▶ INFORMATION SHOWN:
———

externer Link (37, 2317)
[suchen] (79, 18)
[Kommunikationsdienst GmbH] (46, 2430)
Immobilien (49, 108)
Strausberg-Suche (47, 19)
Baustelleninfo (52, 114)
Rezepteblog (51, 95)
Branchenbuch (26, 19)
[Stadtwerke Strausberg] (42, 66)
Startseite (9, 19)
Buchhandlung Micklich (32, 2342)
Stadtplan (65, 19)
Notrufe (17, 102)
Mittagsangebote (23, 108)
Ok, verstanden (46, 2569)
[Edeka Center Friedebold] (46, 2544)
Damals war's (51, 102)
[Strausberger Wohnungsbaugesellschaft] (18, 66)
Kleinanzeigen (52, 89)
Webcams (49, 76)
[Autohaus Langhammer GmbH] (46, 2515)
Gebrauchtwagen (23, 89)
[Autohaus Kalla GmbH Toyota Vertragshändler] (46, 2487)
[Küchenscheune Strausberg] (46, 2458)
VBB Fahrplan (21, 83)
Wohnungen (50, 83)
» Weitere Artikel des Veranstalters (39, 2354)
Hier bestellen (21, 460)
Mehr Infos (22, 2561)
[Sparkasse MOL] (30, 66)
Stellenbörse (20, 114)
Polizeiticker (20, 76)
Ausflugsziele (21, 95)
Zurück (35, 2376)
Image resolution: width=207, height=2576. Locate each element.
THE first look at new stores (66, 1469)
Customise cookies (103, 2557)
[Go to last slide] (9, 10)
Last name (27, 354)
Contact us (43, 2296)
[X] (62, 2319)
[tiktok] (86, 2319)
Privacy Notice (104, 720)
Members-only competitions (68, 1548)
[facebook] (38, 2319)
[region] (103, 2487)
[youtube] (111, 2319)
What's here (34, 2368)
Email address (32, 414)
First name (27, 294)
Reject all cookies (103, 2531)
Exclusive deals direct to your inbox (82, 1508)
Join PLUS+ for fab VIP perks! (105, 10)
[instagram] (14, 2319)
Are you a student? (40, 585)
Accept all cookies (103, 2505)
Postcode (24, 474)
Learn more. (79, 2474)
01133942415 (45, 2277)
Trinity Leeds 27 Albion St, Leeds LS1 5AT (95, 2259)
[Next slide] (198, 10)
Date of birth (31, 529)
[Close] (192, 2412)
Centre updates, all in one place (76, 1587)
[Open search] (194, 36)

———

▶ WHAT IS NEEDED: Please go through the data above and copy each line that has the word "GmbH".

▶ OUTPUT FOR THIS TASK:
[Kommunikationsdienst GmbH] (46, 2430)
[Autohaus Langhammer GmbH] (46, 2515)
[Autohaus Kalla GmbH Toyota Vertragshändler] (46, 2487)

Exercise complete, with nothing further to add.